目覚めの気配を感じて、鼻先に止まっていた蝶が、舞い上がる。
ハルはぼんやりと、高い秋空を飛んでいく蝶を寝ぼけた目で追いながら、呟いた。
「あ…れ…寝て…た…?」
「おはようございます、ハル」
サシャの声に、ハルは漸く、自分を覗き込むコニーとサシャの顔を見た。
「ぁ…サシャ、コニー…おはよ…。秋のわりには暖かくて、ついつい寝ちゃったよ……いててっ、背中が」
寝起き特有の間伸びした口調で言いながら、ゆっくりと体を起こすと、いくら落ち葉がクッションになっていたとはいえ、背中が凝り固まって傷み、首を竦めるハルに、コニーは呆れ顔で言った。

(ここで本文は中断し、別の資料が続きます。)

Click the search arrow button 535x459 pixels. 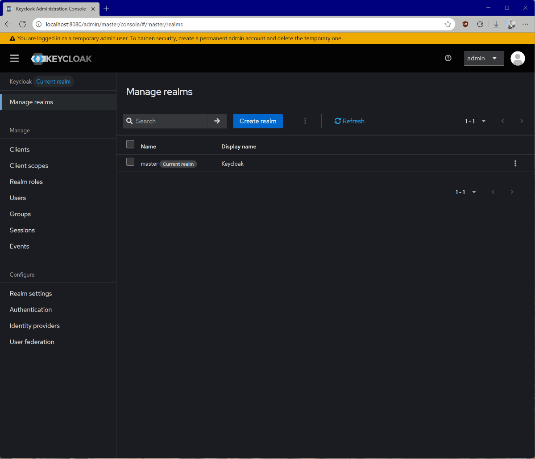tap(217, 121)
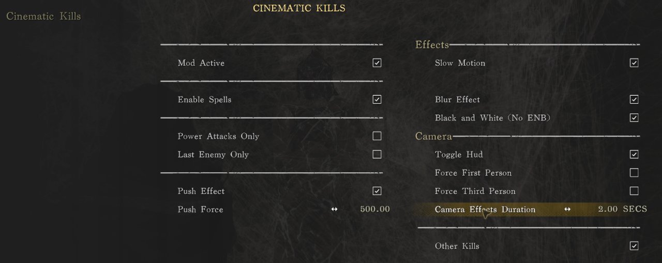Click the Push Force slider arrows icon

click(335, 209)
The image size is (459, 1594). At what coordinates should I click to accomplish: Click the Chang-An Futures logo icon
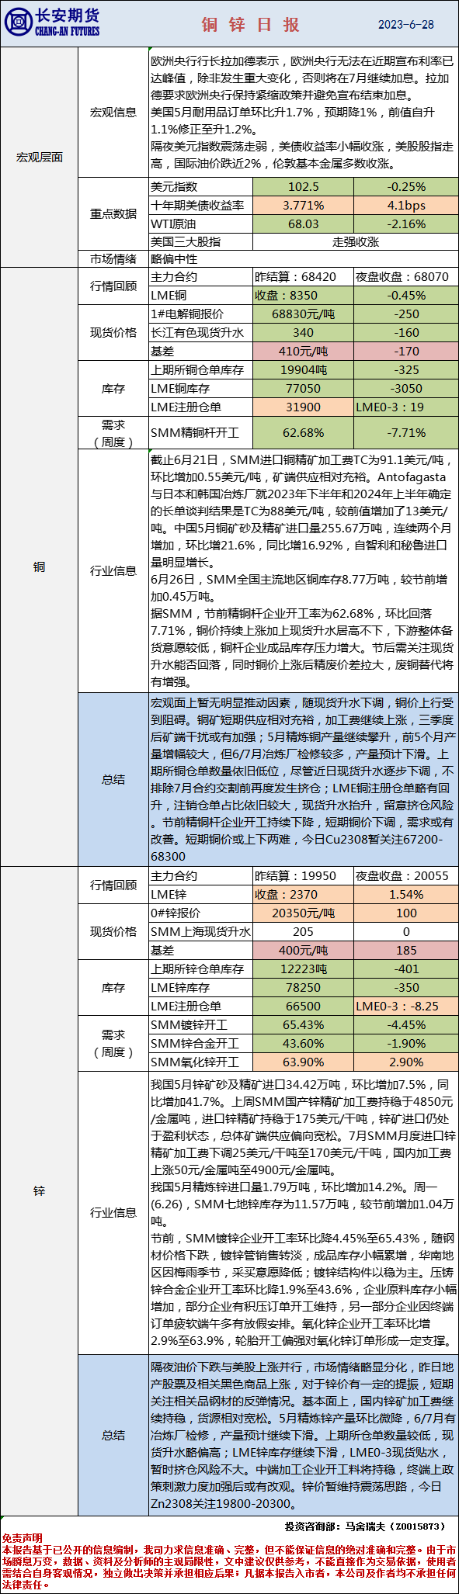17,23
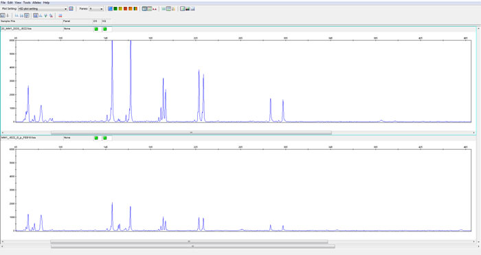Open the Plot Setting dropdown
This screenshot has width=481, height=255.
(43, 9)
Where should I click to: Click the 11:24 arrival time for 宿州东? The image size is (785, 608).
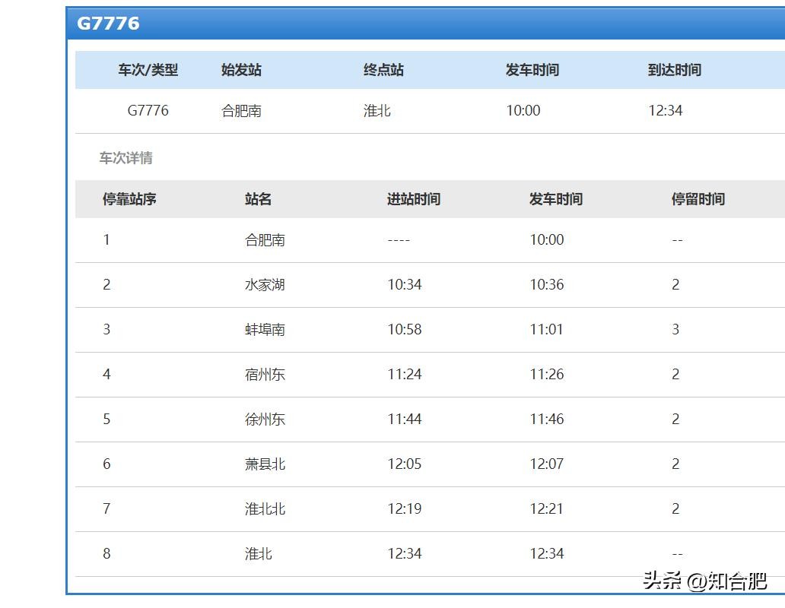(x=404, y=375)
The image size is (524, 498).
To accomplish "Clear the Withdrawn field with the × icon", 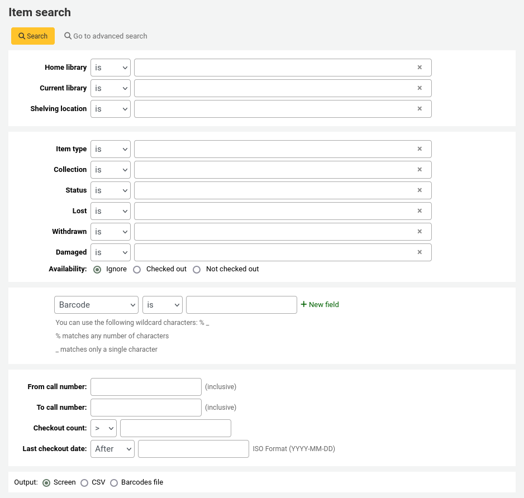I will [420, 231].
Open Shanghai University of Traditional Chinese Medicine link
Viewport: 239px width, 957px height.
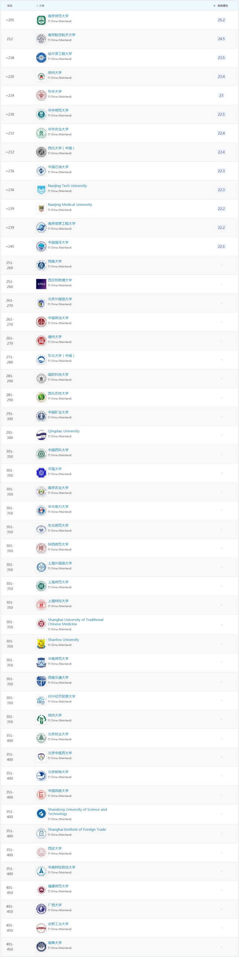click(x=76, y=622)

「お前なぁ、いくらあったかくても、もう秋なんだから風邪引くぞー」
「いや、ごもっとも…」
すると、ハルが起き上がったことで、お腹の上に置いていた本が、ばさりと体の横に落ちた。
その古い本を、サシャが拾い上げる。
「あ、ハル。本が落ちましたよ?」
サシャに差し出された本を見て、ハルは一瞬、とても焦った顔をした。
「あ、ああごめんっ!ありがとう、サシャ」
「?」
本を早々に受け取って、自分達が居る場所とは反対に、表紙を伏せて置いたハルを、不自然に思ったコニーは、訝しげに目を細めた。が、不意に隣で、腹の虫が盛大に鳴って、浮かんだ疑問が何処かへ飛んでいってしまった。
グゥーッ
「ああっ!駄目ですぅ…まだ夕食まで時間あるのに小腹がぁ〜」
「お前って常に食い意地張ってるよなぁ」
サシャがこの世の終わりのような悲壮的な顔になって胃を抱え、天を仰ぐのを、コニーはじっとりとした視線で一瞥した。
そんなサシャとコニーを見て、ハルは口元に指を添えると、何やら考え込みながら呟く。
「小腹かぁ…」
それから、辺りを見回した後、にっこりと微笑みながら言った。
「結構落ち葉も増えたし…みんなで、焼き芋でも、する?」
ハルの提案を聞いたサシャとコニーは、「それは名案だ!」と、その場に飛び上がるようにして立ち上がった。
「やりましょう!焼き芋パーティー!!」
「最高っ!俺、みんな誘ってくるわっ!」
溌剌と声を弾ませて、二人は仲間達を集めるべく、早速兵舎に向かって駆け出して行く。
「…立体機動装置をつけてる時より、俊敏なんじゃぁ…」
瞬く間に遠ざかって行く二人の背中を眺めながら、ハルは欠伸を噛み殺すようにして、呟いたのだった。